(Listed records)
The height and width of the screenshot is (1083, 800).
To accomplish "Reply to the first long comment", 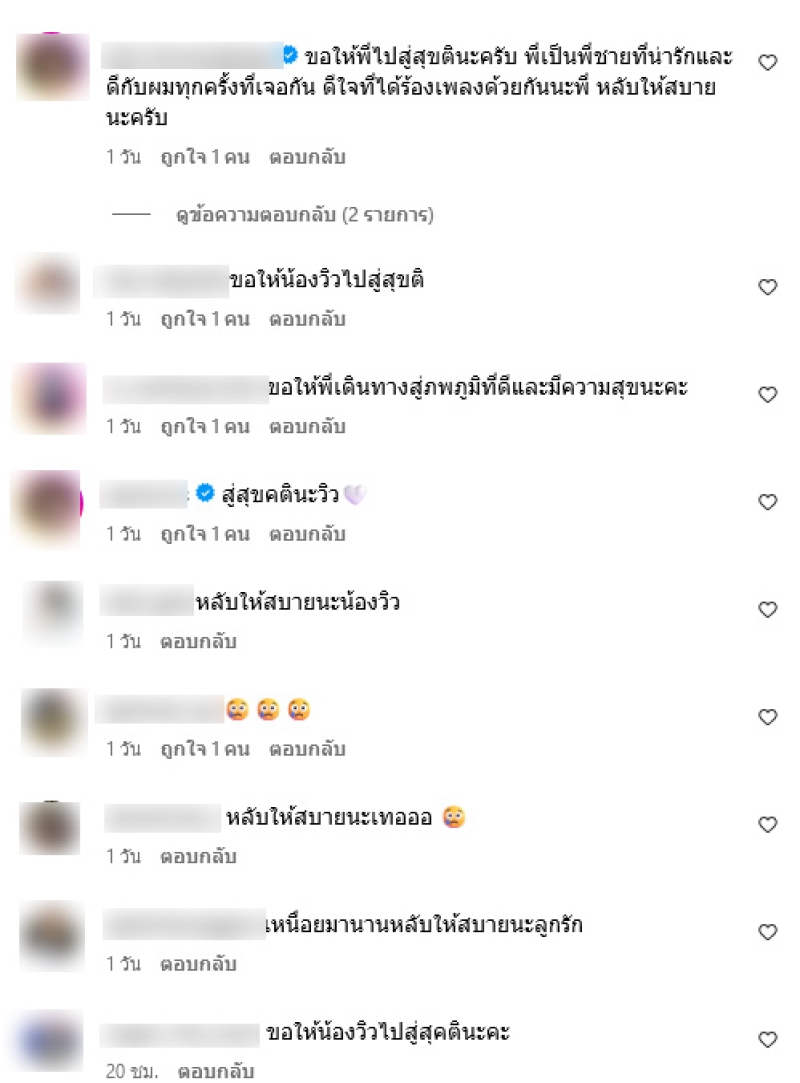I will click(x=307, y=157).
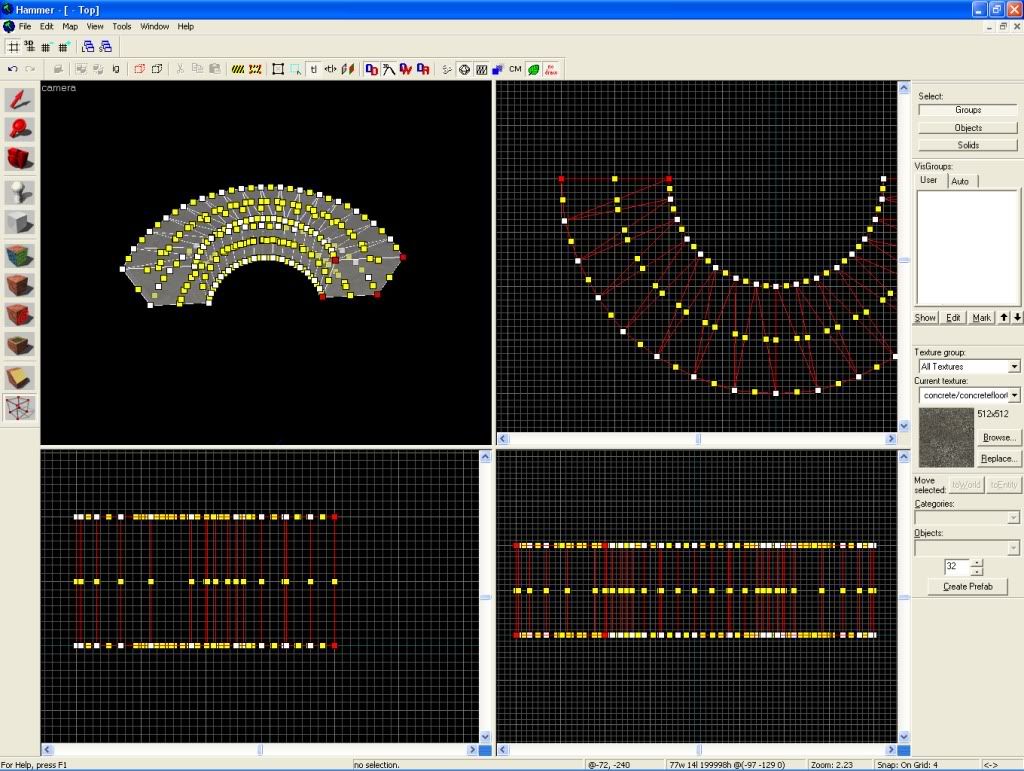Increase the prefab value spinner

(977, 562)
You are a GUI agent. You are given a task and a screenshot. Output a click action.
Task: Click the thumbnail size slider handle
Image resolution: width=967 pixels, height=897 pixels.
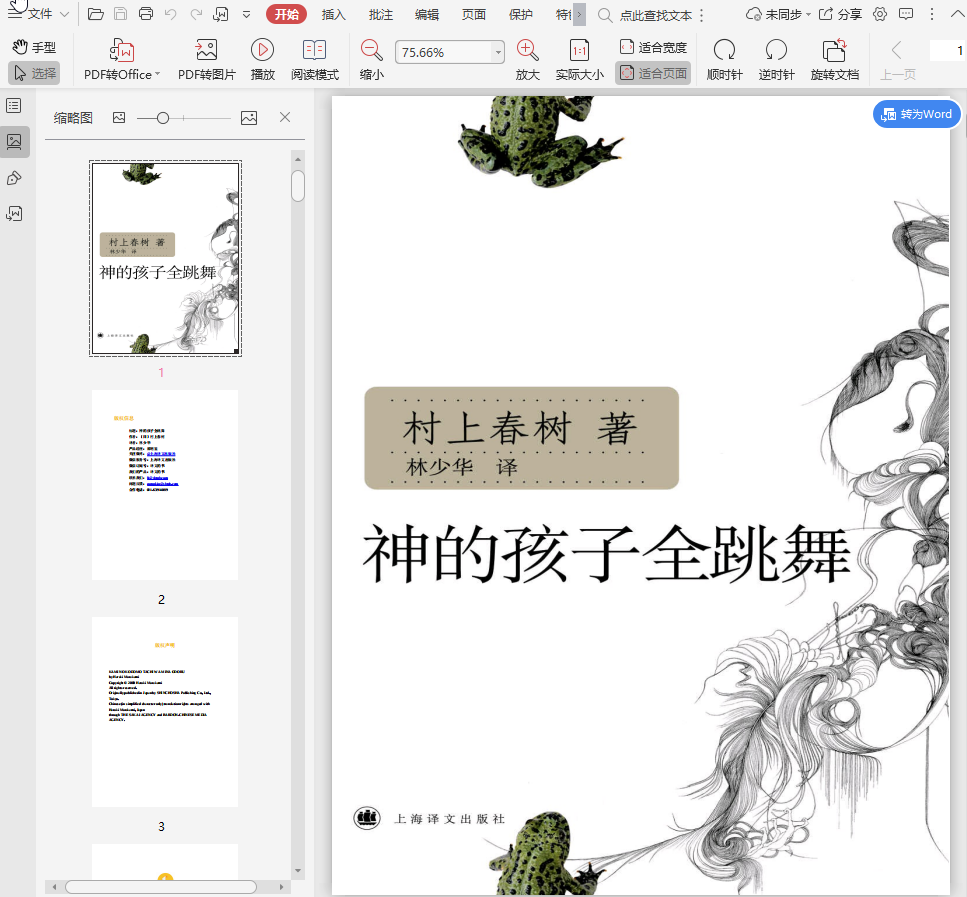pos(163,118)
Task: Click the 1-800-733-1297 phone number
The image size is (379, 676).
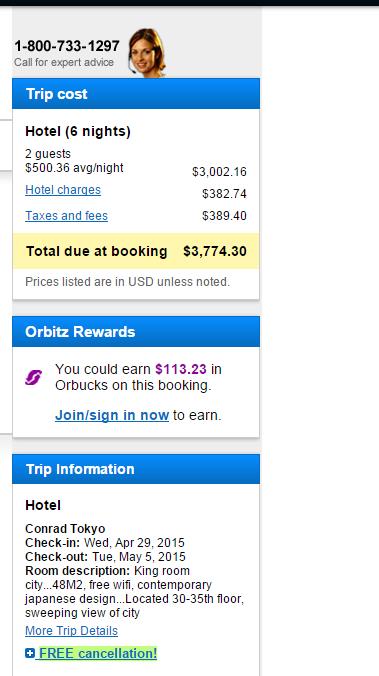Action: point(67,46)
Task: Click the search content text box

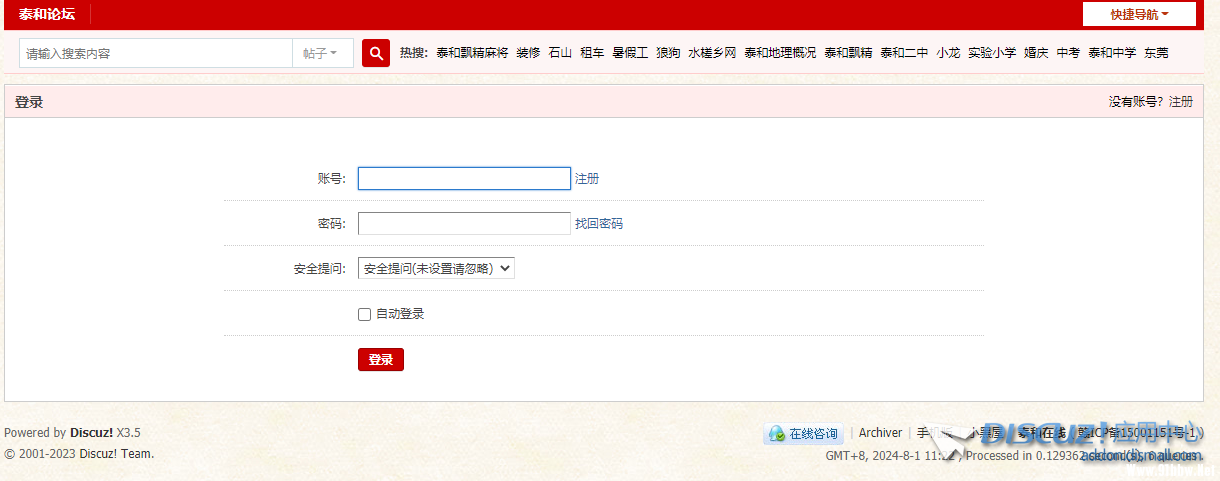Action: tap(156, 53)
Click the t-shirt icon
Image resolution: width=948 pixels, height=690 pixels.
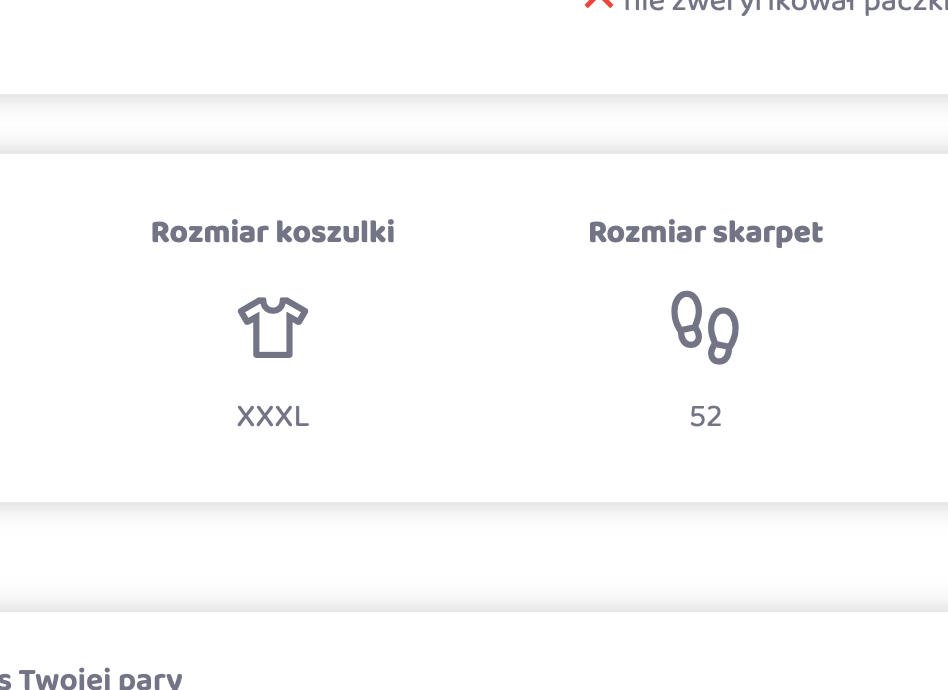click(273, 327)
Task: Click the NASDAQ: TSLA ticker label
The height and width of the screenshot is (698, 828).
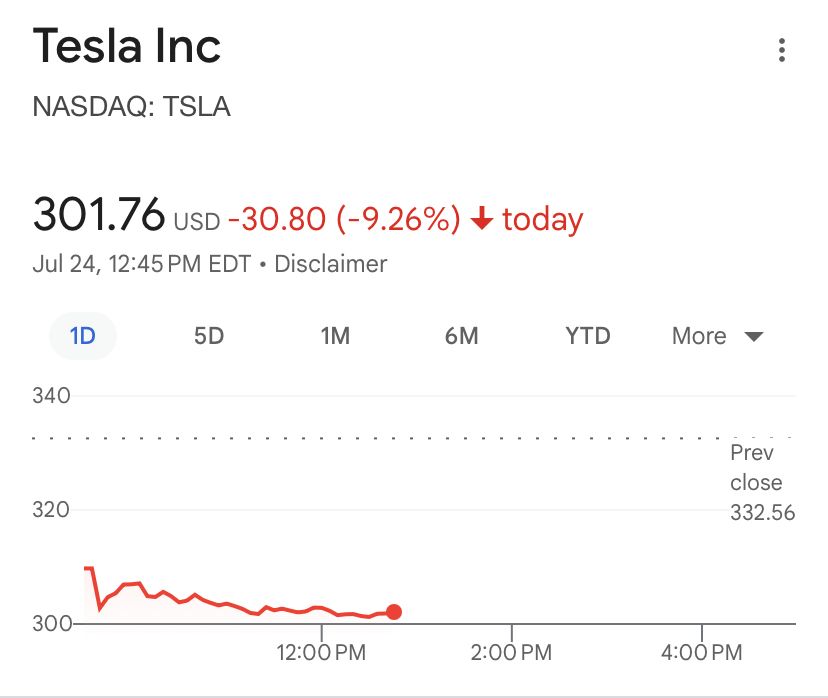Action: [131, 106]
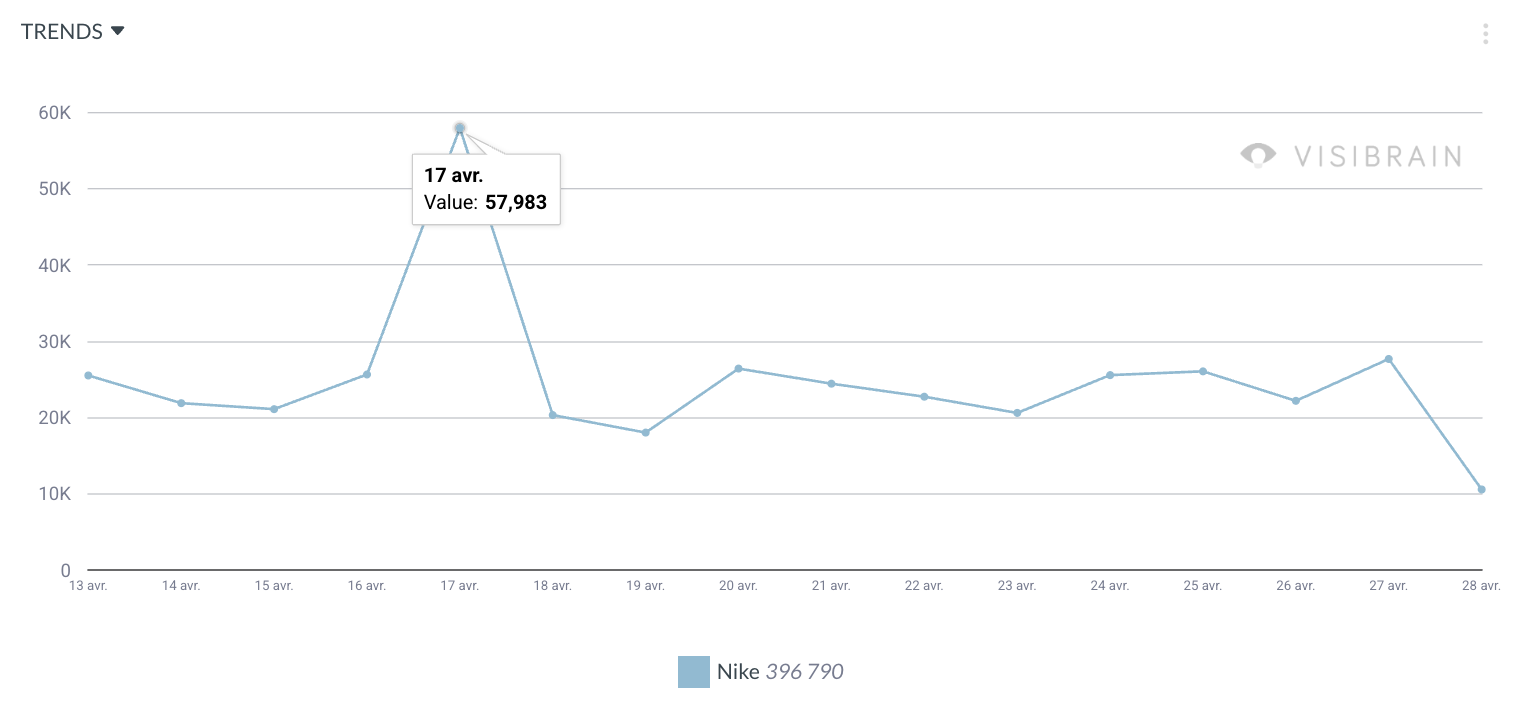Click the Nike 396 790 legend label
Image resolution: width=1518 pixels, height=726 pixels.
[x=778, y=671]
(End Listed records)
Starting at the line that contains "The height and width of the screenshot is (698, 828).", restate every line through the end of the records exactly as written, but leave the pictures out.

The height and width of the screenshot is (698, 828).
Action: [131, 106]
Click the Nike 396 790 legend label
Image resolution: width=1518 pixels, height=726 pixels.
[x=778, y=671]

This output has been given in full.